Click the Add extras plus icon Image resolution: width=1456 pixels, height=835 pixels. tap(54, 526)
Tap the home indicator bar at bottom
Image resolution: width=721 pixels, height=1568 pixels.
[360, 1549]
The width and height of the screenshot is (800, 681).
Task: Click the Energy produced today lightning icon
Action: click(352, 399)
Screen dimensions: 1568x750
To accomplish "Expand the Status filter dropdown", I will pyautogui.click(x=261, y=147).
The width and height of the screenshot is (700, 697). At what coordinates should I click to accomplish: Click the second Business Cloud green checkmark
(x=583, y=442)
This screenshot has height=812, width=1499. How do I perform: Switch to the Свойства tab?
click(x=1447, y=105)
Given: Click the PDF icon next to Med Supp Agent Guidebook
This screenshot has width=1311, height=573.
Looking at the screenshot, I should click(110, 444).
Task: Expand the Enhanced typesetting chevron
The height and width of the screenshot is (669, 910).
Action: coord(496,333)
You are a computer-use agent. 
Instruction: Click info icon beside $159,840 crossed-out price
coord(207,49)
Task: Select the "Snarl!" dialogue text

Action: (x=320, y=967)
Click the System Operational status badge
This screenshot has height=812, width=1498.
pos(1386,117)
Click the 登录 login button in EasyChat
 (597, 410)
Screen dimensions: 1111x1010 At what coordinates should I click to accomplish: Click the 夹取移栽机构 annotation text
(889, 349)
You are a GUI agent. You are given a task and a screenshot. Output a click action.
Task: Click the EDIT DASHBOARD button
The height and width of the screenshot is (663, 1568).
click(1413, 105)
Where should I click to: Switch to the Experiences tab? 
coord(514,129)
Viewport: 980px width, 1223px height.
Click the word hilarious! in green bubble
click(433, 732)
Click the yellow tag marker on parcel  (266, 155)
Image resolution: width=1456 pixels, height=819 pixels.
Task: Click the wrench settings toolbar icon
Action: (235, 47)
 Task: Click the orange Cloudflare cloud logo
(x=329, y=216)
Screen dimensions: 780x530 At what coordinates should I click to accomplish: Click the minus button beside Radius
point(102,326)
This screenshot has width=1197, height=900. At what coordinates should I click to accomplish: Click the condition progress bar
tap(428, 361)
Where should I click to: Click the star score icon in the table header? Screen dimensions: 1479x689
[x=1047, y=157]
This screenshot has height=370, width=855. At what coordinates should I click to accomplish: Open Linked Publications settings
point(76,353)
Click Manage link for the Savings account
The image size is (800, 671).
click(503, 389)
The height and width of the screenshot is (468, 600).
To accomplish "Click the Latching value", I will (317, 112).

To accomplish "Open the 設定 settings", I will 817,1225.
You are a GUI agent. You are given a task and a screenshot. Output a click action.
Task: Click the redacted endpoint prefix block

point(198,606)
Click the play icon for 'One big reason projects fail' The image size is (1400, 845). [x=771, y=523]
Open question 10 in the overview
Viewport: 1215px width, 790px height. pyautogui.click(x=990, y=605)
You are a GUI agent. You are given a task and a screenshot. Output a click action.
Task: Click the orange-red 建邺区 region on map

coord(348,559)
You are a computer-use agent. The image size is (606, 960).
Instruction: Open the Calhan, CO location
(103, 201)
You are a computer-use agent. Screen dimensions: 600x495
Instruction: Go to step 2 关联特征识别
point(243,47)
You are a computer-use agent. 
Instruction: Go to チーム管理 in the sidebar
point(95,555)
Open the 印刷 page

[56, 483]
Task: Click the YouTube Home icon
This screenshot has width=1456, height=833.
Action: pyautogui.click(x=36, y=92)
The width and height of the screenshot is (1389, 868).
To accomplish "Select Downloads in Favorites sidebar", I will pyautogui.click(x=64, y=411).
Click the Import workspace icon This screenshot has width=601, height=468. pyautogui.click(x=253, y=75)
□ □ □ □
Reproduce exactly the lines of the records running from the start through the line containing "(x=329, y=216)", both ends included.

--- IN RESPONSE ---
Click the Add extras plus icon Image resolution: width=1456 pixels, height=835 pixels. tap(54, 526)
Tap the home indicator bar at bottom
Image resolution: width=721 pixels, height=1568 pixels.
[360, 1549]
The width and height of the screenshot is (800, 681).
Task: Click the Energy produced today lightning icon
Action: click(352, 399)
Screen dimensions: 1568x750
To accomplish "Expand the Status filter dropdown", I will pyautogui.click(x=261, y=147).
The width and height of the screenshot is (700, 697). At what coordinates should I click to accomplish: Click the second Business Cloud green checkmark
(x=583, y=442)
This screenshot has height=812, width=1499. How do I perform: Switch to the Свойства tab?
click(x=1447, y=105)
Given: Click the PDF icon next to Med Supp Agent Guidebook
This screenshot has width=1311, height=573.
Looking at the screenshot, I should click(110, 444).
Task: Expand the Enhanced typesetting chevron
The height and width of the screenshot is (669, 910).
Action: coord(496,333)
You are a computer-use agent. 
Instruction: Click info icon beside $159,840 crossed-out price
coord(207,49)
Task: Select the "Snarl!" dialogue text

Action: (x=320, y=967)
Click the System Operational status badge
This screenshot has height=812, width=1498.
pos(1386,117)
Click the 登录 login button in EasyChat
 (597, 410)
Screen dimensions: 1111x1010 At what coordinates should I click to accomplish: Click the 夹取移栽机构 annotation text
(889, 349)
You are a GUI agent. You are given a task and a screenshot. Output a click action.
Task: Click the EDIT DASHBOARD button
The height and width of the screenshot is (663, 1568).
click(1413, 105)
Where should I click to: Switch to the Experiences tab? 
coord(514,129)
Viewport: 980px width, 1223px height.
Click the word hilarious! in green bubble
click(433, 732)
Click the yellow tag marker on parcel  (266, 155)
Image resolution: width=1456 pixels, height=819 pixels.
Task: Click the wrench settings toolbar icon
Action: (235, 47)
 Task: Click the orange Cloudflare cloud logo
(x=329, y=216)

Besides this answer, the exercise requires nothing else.